How do they aim to keep funds from, say, Guangdong from departing China through the FTZ?
How will they limit individuals from taking advantage of the region’s potentially higher bank deposit rates?
If national banks reincorporate in the FTZ, will they be able to offer freer deposit rates nationwide, or will their customer base be limited to individuals residing in Shanghai?
If the latter, how great is the incentive for banks to go through the potential administrative hassle of relocating?

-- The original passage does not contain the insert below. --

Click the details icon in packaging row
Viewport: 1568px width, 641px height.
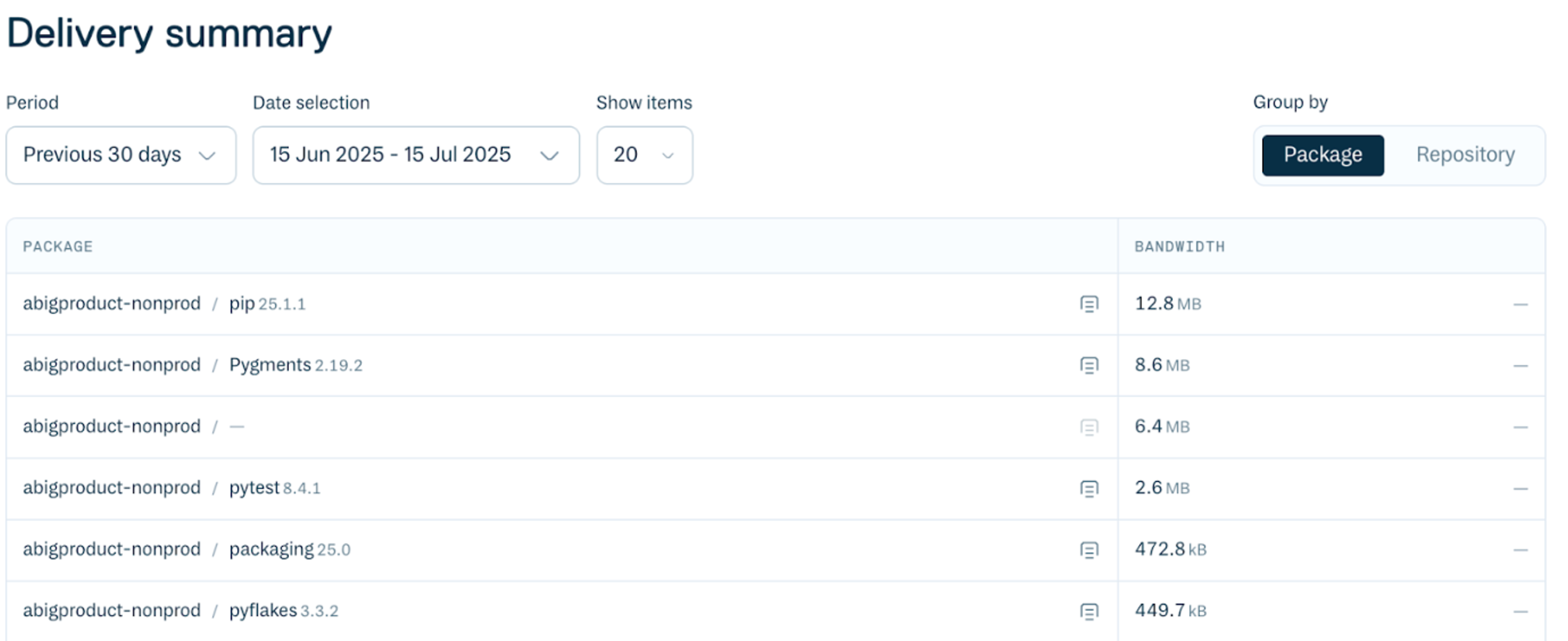(1089, 549)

Suffice it to say, there are a lot of reasons to be skeptical of the impact of the Shanghai FTZ alone. However, while it may seem strange to only open one city, it is not the first time China has tested reforms on a localized basis to work out the kinks before a nationwide rollout. For example, in 1980, China turned Shenzhen into a special-processing zone—allowing foreign firms to use low-cost Chinese labor. It was successful and expanded—aiding China in becoming one of the world’s largest trading powers. The FTZ might have similar potential over the long term, depending on the magnitude and success of the reforms tested.
It seems reasonable to expect officials to shed more light as things get off the ground. Even then, however, it will take time to see how great the nationwide—and global—benefits could be. Officials could spend years tinkering with and testing the new rules before going nationwide. Those expecting large gains in the short term seem likely to be disappointed—incremental progress over time seems the more likely endgame. Ditto for those who expect this to be China’s magic ticket back to double-digit economic growth. Not that it needs to be for a bull market and global economic growth to continue—China’s growing off a bigger base than before and its economy likely adds more value to the world in the foreseeable future as a result.